>>>
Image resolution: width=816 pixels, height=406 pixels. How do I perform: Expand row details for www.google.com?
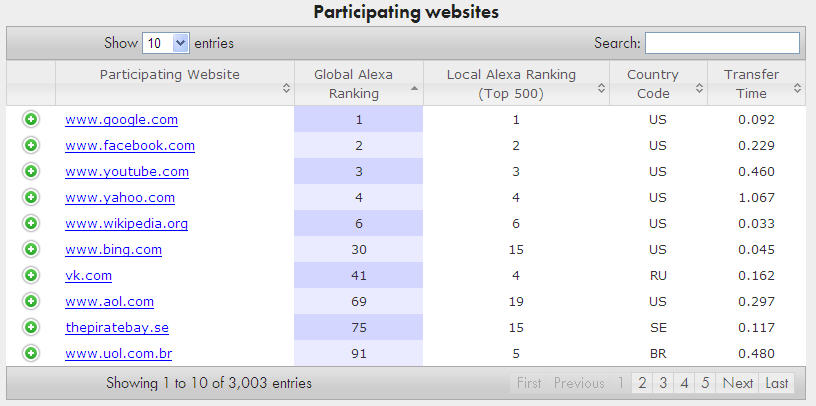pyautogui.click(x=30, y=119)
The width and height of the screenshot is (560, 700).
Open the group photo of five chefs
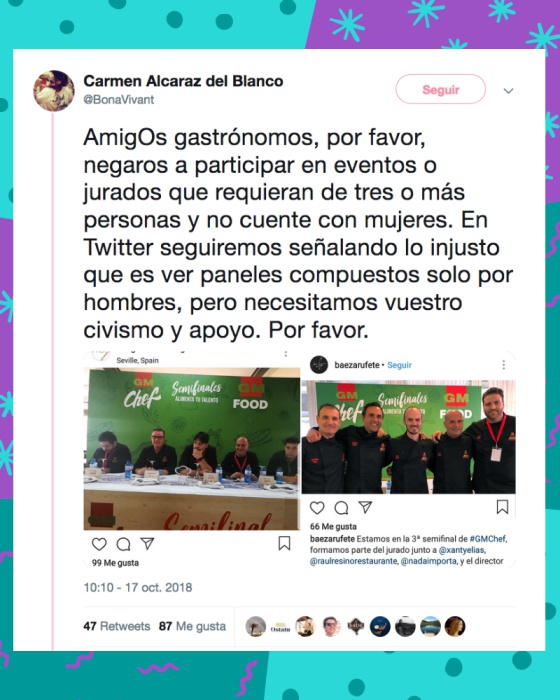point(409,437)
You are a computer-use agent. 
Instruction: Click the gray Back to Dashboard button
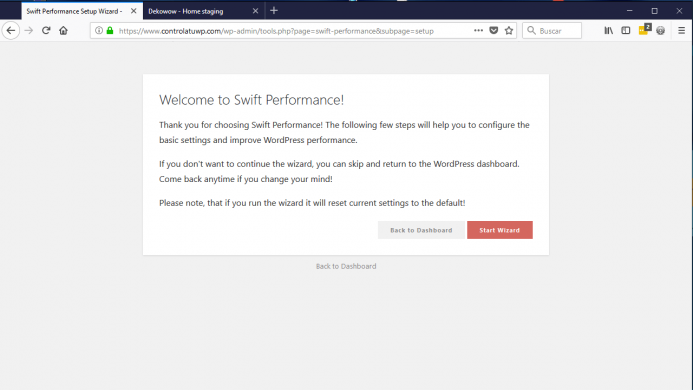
<<<
→ **What to work on**
Write out each entry word for word, images excluded.

→ **Finished exercise**
Image resolution: width=816 pixels, height=406 pixels. How do I perform: Expand row details for www.google.com?
pyautogui.click(x=30, y=119)
The width and height of the screenshot is (560, 700).
Open the group photo of five chefs
point(409,437)
You are a computer-use agent. 
Instruction: Click the gray Back to Dashboard button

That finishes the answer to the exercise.